Family Planning allocation estimation was aimed at establishing how much counties allocate to family planning and the level of prioritization. The specific objectives was to determine the total allocations family planning in Financial Years (FY) 2015/16 to 2017/18.

From the eleven counties under this study, it was evident from the discussions with the respondents (Chief Officer for Health, The Director, Reproductive Health coordinator and other staff who were involved in budgeting) that there is no dedicated line item for family planning.

This indicates that it is difficult to establish how much counties are spending for family planning from the budgets allocated.

Further, as the counties move towards programme based budgeting, the three main programmes that have always been given precedence are general administrative and finance, curative services, and preventive and Promotive health services.

Within these programmes, counties have derived sub-programmes mainly based on the vertical programmes (in other words disease areas). Few counties have attempted to have reproductive, maternal, neo-natal, child and adolescent health (RMNCAH) as a sub-programme.

Due to the vastness of scope, for these sub-programmes one cannot succinctly and precisely pinpoint the allocations within this sub-program.

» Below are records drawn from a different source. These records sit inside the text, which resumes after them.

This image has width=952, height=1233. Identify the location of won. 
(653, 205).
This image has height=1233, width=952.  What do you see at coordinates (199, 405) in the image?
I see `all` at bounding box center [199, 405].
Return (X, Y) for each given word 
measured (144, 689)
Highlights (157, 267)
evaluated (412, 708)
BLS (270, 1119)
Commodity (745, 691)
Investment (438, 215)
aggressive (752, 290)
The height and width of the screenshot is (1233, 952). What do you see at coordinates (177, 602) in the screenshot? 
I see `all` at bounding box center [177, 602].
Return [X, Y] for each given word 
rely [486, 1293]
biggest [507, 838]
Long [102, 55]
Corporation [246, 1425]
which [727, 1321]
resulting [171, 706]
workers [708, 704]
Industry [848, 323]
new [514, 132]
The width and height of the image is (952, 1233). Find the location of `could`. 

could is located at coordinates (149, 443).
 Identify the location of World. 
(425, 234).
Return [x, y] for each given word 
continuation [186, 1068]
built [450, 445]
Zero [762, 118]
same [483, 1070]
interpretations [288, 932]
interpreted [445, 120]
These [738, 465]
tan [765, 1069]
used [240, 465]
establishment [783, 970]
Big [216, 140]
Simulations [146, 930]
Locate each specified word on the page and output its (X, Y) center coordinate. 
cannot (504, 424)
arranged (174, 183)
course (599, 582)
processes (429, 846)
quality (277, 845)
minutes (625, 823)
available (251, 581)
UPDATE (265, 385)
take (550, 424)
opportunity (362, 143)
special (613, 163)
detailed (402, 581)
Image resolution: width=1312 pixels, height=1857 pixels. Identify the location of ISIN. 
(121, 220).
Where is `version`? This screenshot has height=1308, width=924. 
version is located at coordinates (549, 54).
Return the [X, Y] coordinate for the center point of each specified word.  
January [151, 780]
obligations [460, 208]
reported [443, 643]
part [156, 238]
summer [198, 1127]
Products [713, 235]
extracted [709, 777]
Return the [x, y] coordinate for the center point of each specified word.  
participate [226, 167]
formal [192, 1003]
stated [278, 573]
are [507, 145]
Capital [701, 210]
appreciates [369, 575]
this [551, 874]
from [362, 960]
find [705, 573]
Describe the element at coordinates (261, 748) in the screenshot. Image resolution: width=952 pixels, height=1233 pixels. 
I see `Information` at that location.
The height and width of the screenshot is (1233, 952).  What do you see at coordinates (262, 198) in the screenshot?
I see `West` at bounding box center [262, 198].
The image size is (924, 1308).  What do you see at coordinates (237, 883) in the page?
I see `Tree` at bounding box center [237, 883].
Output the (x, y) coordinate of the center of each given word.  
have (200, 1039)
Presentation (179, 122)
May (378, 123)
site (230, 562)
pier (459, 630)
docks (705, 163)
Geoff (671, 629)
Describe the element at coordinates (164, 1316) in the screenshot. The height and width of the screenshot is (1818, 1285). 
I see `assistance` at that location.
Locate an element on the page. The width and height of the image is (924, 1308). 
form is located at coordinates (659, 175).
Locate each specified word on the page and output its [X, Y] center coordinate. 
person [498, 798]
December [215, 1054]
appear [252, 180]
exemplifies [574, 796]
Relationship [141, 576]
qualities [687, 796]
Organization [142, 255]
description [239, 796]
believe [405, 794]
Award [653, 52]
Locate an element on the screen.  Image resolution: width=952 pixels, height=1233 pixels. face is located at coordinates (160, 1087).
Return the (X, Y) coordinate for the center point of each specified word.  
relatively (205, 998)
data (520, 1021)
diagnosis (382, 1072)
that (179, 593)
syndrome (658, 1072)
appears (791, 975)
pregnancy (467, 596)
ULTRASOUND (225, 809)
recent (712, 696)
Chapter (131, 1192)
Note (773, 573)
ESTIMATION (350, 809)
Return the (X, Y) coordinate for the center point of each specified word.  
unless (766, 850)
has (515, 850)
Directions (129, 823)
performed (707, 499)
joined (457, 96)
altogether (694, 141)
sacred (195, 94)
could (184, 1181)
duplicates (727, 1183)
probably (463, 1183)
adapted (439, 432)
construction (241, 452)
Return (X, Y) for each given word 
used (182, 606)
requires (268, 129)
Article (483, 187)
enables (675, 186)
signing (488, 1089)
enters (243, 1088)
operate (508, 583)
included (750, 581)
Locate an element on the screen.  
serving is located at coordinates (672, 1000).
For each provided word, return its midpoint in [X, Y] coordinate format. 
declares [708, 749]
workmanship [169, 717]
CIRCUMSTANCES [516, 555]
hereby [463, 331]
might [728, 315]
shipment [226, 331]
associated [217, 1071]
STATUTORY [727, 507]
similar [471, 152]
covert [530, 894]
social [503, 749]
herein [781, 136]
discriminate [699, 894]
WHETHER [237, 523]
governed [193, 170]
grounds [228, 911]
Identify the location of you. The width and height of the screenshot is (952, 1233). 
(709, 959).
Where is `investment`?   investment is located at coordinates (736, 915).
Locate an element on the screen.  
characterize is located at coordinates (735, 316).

The estimation of budgetary allocation for family planning at the county level was undertaken using workload statistics since the was no dedicated budget line for family planning at the county level as seen in most financial records and from discussions with the county department of health management team (Budgetary team, Reproductive Health coordinator, Chief officer, planning officers).

The indirect allocation by County Governments was estimated per country based on workload statistics from DHIS and subjected to  county allocation to health. For FY 2017/18, the service utilization statistics and thus the rates used were inputted based on the average change between the preceding period. Then the weights were used to derive possible allocations for family planning.

Budget advocacy for family planning investments

DSW works with partners to advocate for increased funding from national and sub-national governments in Kenya to address the unmet need for family planning.

Conducting budget analyses is one of the ways in which we generate evidence to support our advocacy work.

Through advocacy, we aim to mobilize more and better funds from key European donors (Germany and The European Union) as well as from East African governments (Kenya, Tanzania, Uganda) to support family planning. In Kenya, DSW is implementing the project in 11 counties: West Pokot, Kilifi, Laikipia, Meru, Mombasa, Nakuru, Nyandarua, Nandi, Bungoma, Trans Nzioia and Uasin Gishu.